Similarly, in Melbourne, the upper end led the decline, with values falling by 0.5 per cent, while the lower end dipped by 0.4 per cent.
Mr Lawless said the more affordable end of the housing market could see faster growth once interest rates started falling.
‘‘Lower interest rates will have a broad-based benefit as it lifts borrowing capacity for everybody, so in that sense, it floats the entire housing market rather than just one individual area,’’ he said.
‘‘But I think we could see a more pronounced impact in some of those markets where households are more sensitive to interest rates, such as the middle to lower end of the marketplace.
‘‘We could see a real pickup in first home buyers taking advantage of the lower rates alongside a lot of the concessions or incentives that exist in the marketplace as well. I think a lot of people will also be trying to take advantage of the Sydney and Melbourne markets where prices have dropped below their recent record highs.’’
Sydney’s northern suburbs and upper north posted some of the largest declines in house values in the past three months.
Houses in Newport on the northern beaches tumbled by 7.3 per cent in value, slashing $207,474 from the median to $2.62 million. Narrabeen, Bayview and Bilgola Plateau also lost more than 5.3 per cent, or around $154,000. Lindfield, East Lindfield and East Killara on the upper north shore also recorded sharp quarterly declines in house values, falling by 5.5 per cent, 5.3 per cent and 4.8 per cent respectively. Their medians are now lower by around $176,000 on average.
In Melbourne, house prices across Brighton, Caulfield North, Malvern and Caulfield fell by at least 4 per cent, shedding up to $178,000 in median house value.
House prices in Brisbane’s inner-city suburbs Teneriffe, Alderley and Wooloowin fell by 1.8 per cent on average or up to a $61,900 drop in their median values.
By contrast, house values in some middle-priced and tightly held suburbs bucked the slowdown and posted healthy gains in the past three months.
In Sydney, Haberfield in the inner west clocked the largest increase of 6.8 per cent or a nearly $200,000 lift in the median to $3.08 million.

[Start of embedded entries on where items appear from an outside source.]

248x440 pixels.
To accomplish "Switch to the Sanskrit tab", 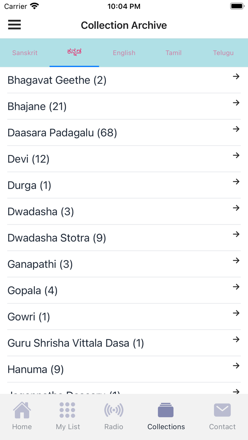I will [x=25, y=53].
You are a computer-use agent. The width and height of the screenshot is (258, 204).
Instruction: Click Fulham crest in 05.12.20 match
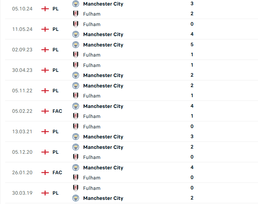point(76,157)
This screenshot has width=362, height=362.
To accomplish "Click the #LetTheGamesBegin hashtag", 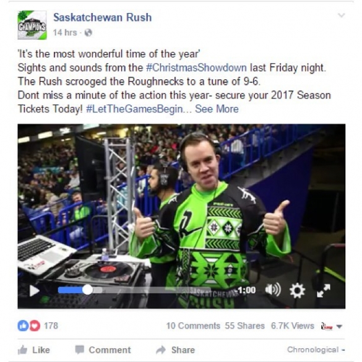I will [x=134, y=109].
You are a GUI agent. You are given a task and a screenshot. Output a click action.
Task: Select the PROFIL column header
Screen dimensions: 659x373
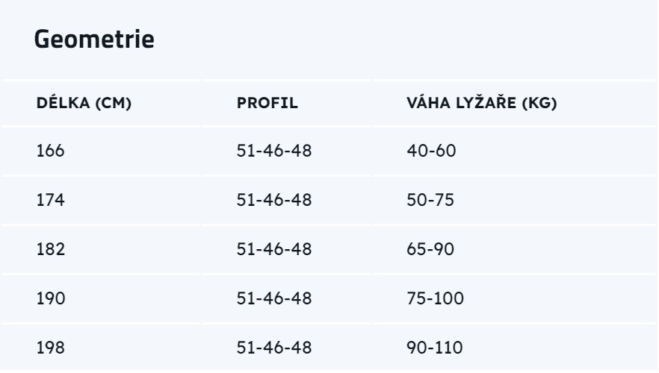(x=267, y=103)
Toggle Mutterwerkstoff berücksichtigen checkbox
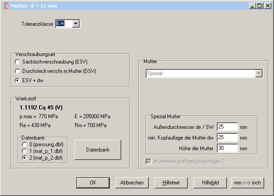 (148, 161)
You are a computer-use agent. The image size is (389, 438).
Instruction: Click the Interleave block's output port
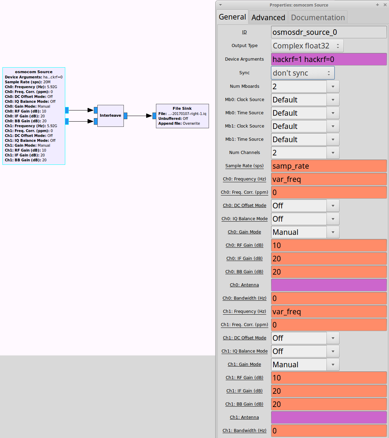(x=126, y=116)
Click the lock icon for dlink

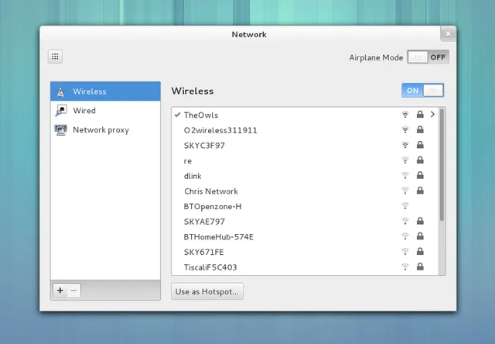pyautogui.click(x=420, y=176)
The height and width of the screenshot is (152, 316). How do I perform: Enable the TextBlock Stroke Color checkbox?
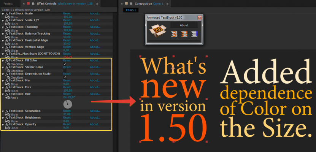65,71
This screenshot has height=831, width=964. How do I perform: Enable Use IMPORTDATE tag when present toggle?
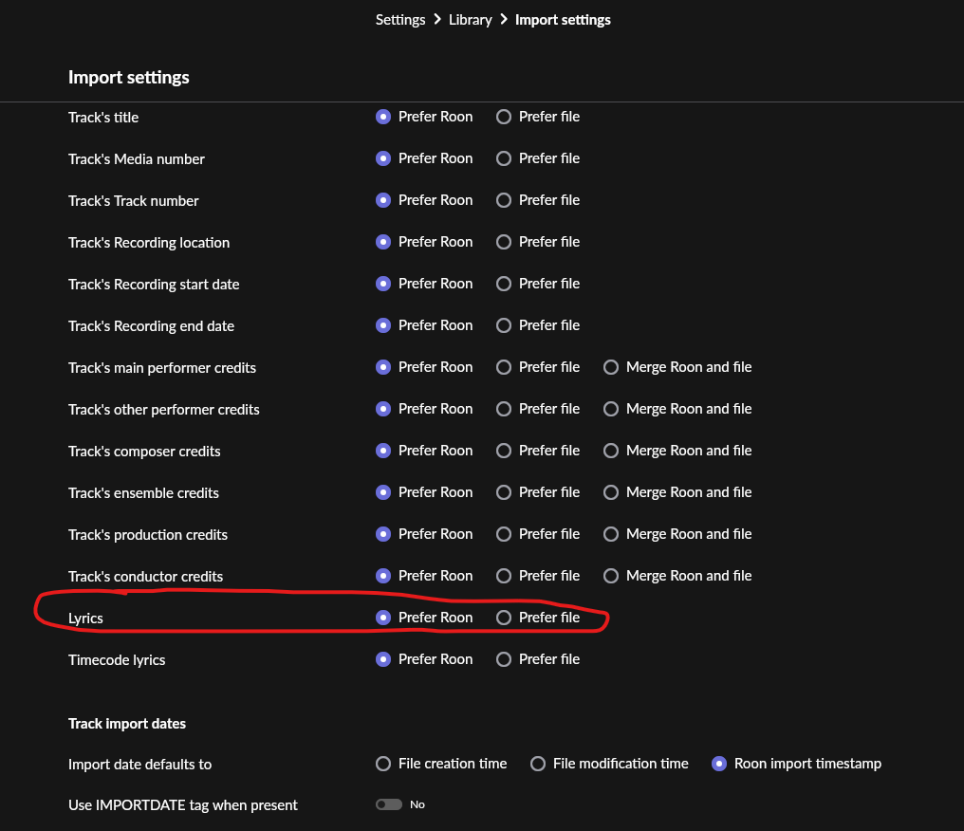pyautogui.click(x=389, y=804)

Neutral Bay and Mosman on the lower north shore also notched up sharp quarterly increases of 6.5 per cent and 5.7 per cent respectively, adding $201,643 and $315,391, to their median house price respectively.

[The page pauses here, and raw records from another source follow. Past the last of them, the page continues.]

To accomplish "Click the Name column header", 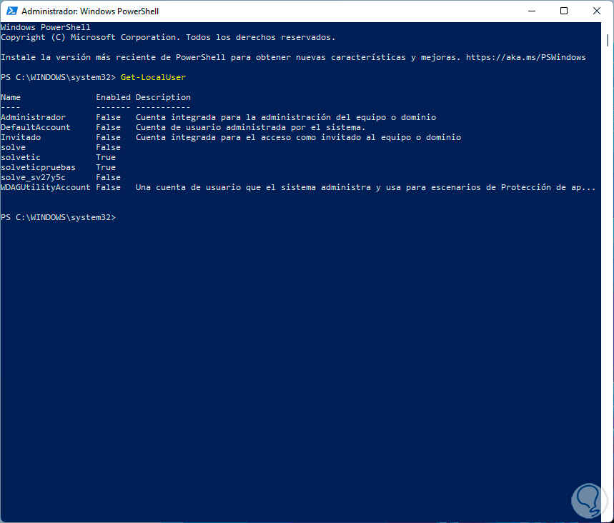I will (11, 97).
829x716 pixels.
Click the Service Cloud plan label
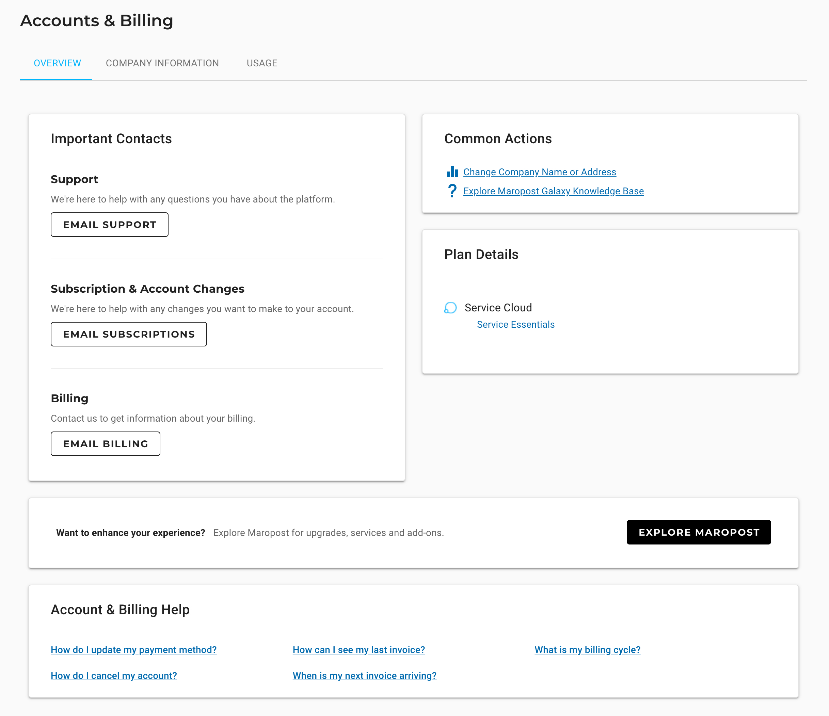point(498,308)
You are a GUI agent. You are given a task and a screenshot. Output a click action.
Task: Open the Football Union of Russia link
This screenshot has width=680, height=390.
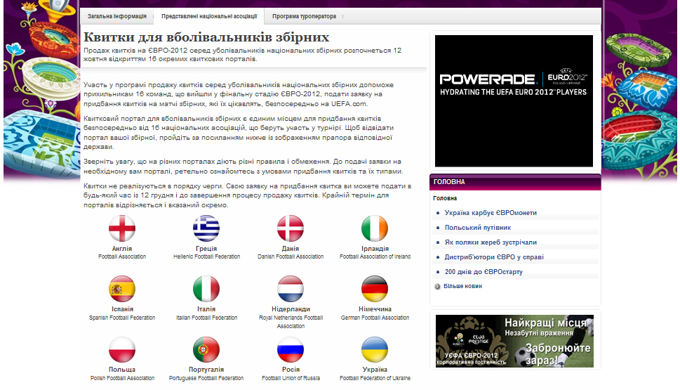point(291,378)
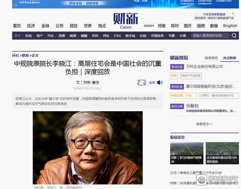Play article audio with speaker icon

pyautogui.click(x=160, y=82)
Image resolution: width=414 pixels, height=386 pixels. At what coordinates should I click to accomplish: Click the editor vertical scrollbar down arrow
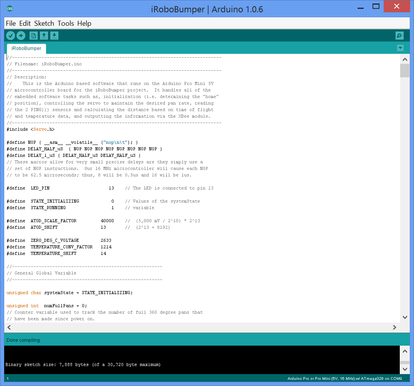coord(404,317)
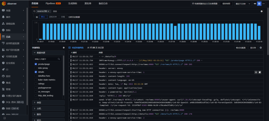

Sydney-based real estate agent Thomas McGlynn of BresicWhitney said buyers had become price conscious in the past three months.
‘‘We saw a real flight to value, that’s why we’re seeing good growth in some pockets of the inner west, where houses are still priced lower than their premium counterparts,’’ he said.
‘‘Some expensive suburbs such as Mosman simply have no stock, so buyers have to compete fiercely when a property comes on the market, pushing prices even higher.’’
In the regions, the towns where house prices plummeted the most in the past year have bounced back strongly in the past three months, according to CoreLogic. Richmond-Tweed towns Lismore Heights, North Lismore and Lismore logged at least 8 per cent house price gains.
House prices in Mortlake in regional Victoria and Leyburn in regional Queensland increased by 6.2 per cent and 8.1 per cent respectively.
‘‘The lift in house prices in those regions could be a sign that more buyers are taking advantage of the fact some of these areas have become a bit more affordable after their recent price declines,’’ Mr Lawless said.